START Records for this exercise

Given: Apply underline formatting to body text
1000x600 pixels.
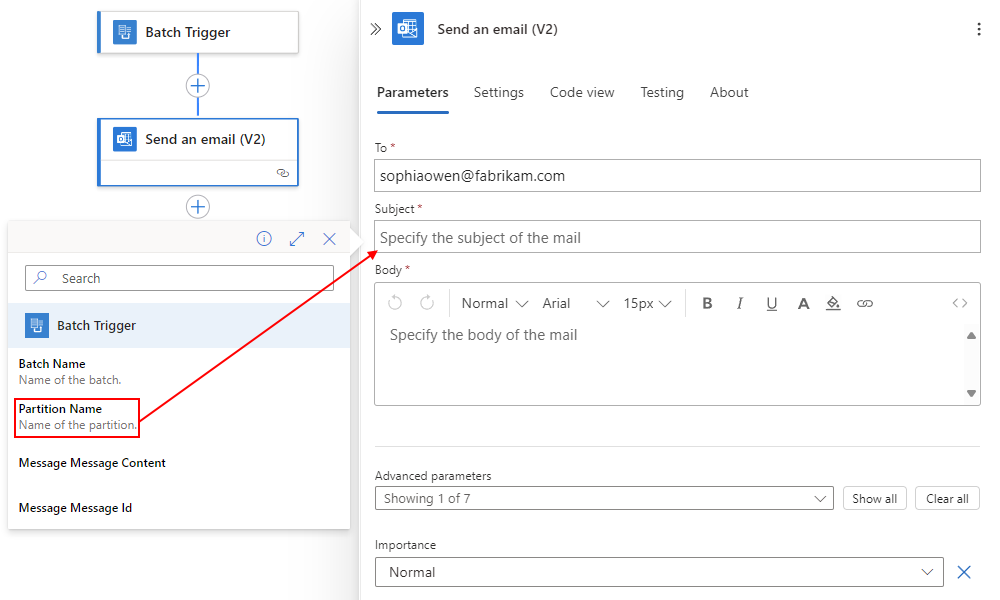Looking at the screenshot, I should click(771, 303).
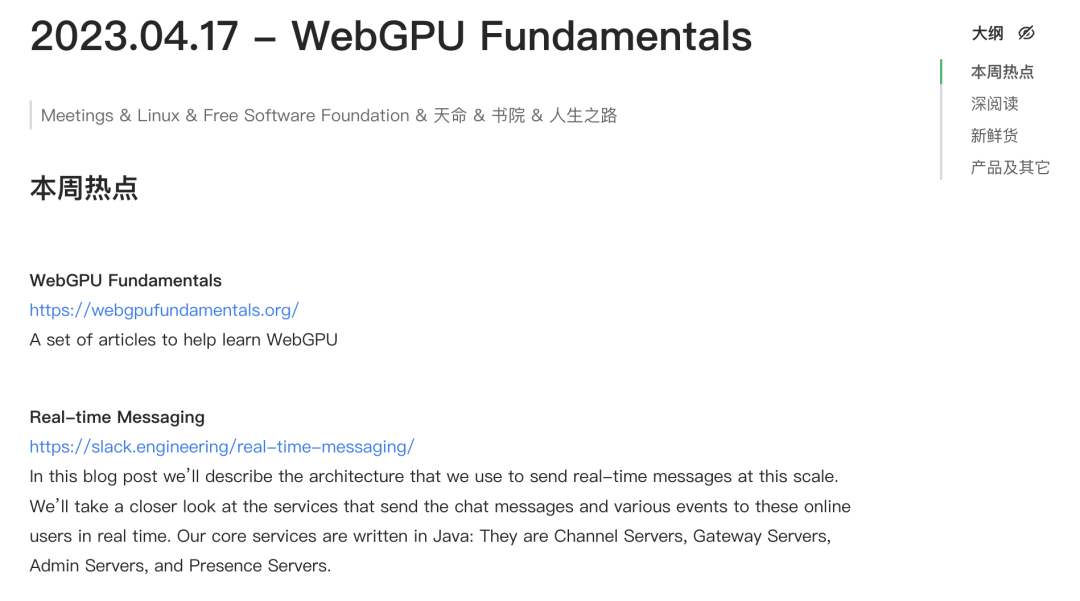
Task: Click '人生之路' at the subtitle's end
Action: (583, 115)
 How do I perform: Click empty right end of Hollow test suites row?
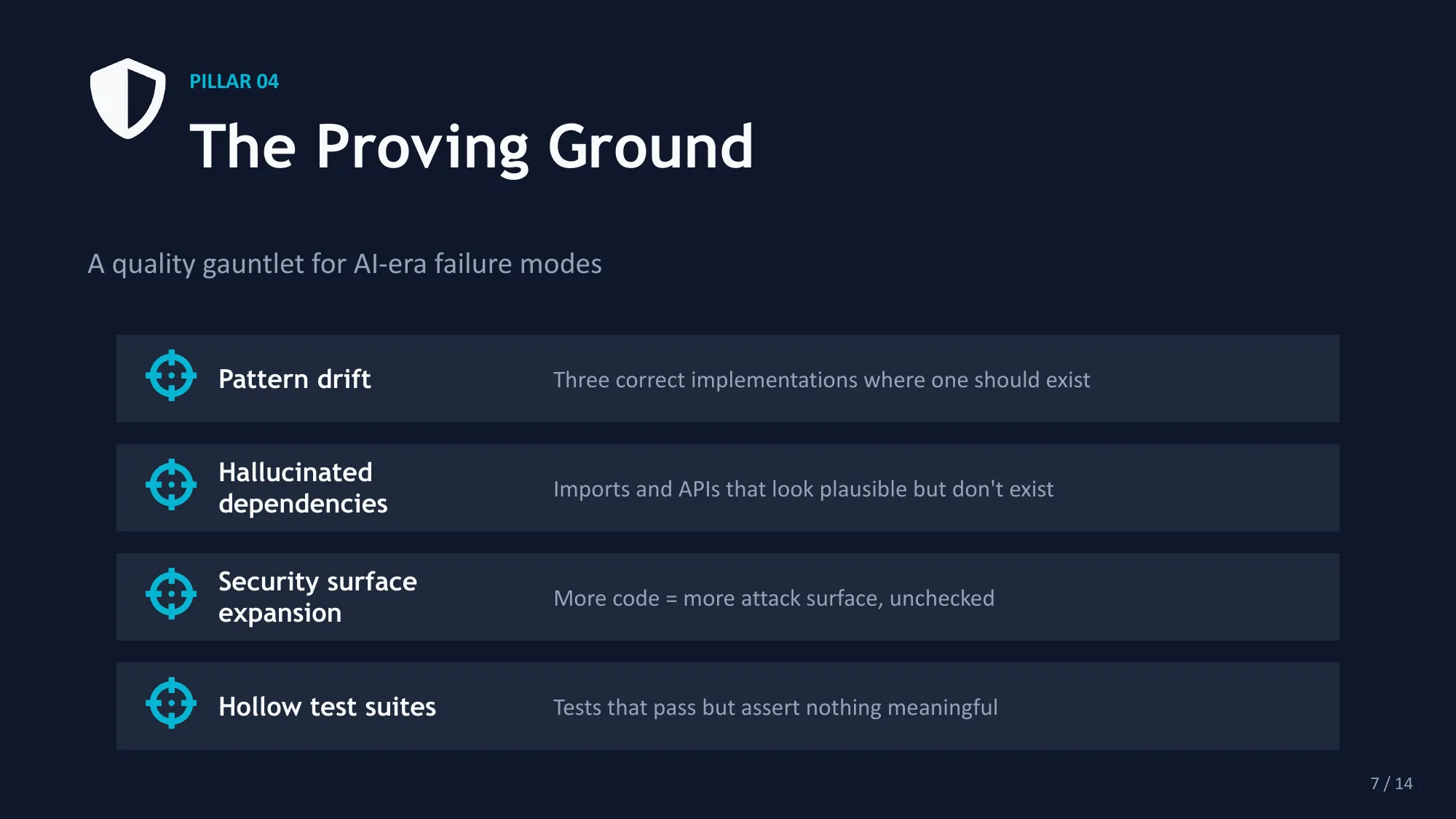pos(1238,706)
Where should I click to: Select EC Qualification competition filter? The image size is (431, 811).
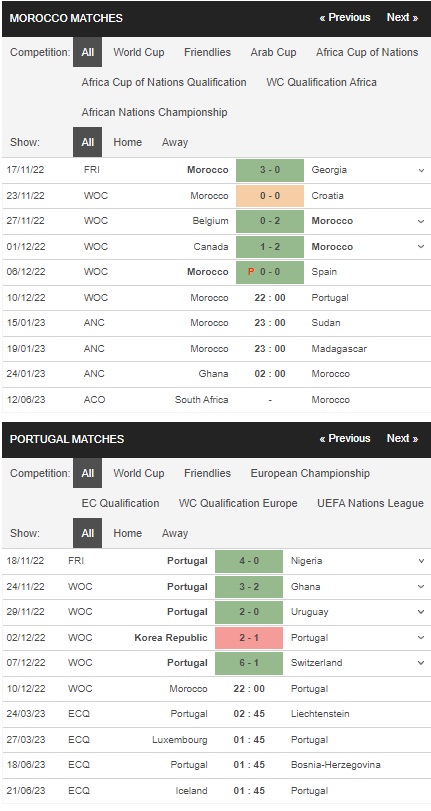(120, 503)
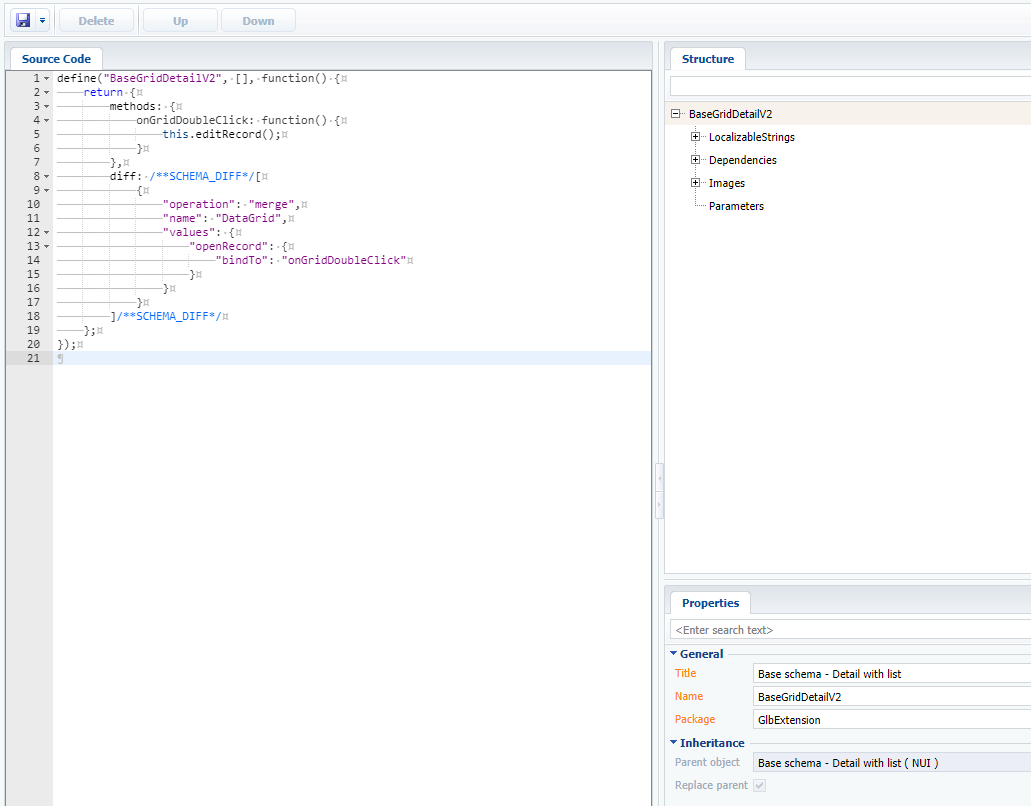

END Records for this exercise

Return each record as written, minus its images.

Given: Apply underline formatting to body text
1000x600 pixels.
Looking at the screenshot, I should click(771, 303).
Task: Click '人生之路' at the subtitle's end
Action: (583, 115)
 How do I perform: Click empty right end of Hollow test suites row?
pos(1238,706)
Where should I click to: Select EC Qualification competition filter? The image size is (431, 811).
(120, 503)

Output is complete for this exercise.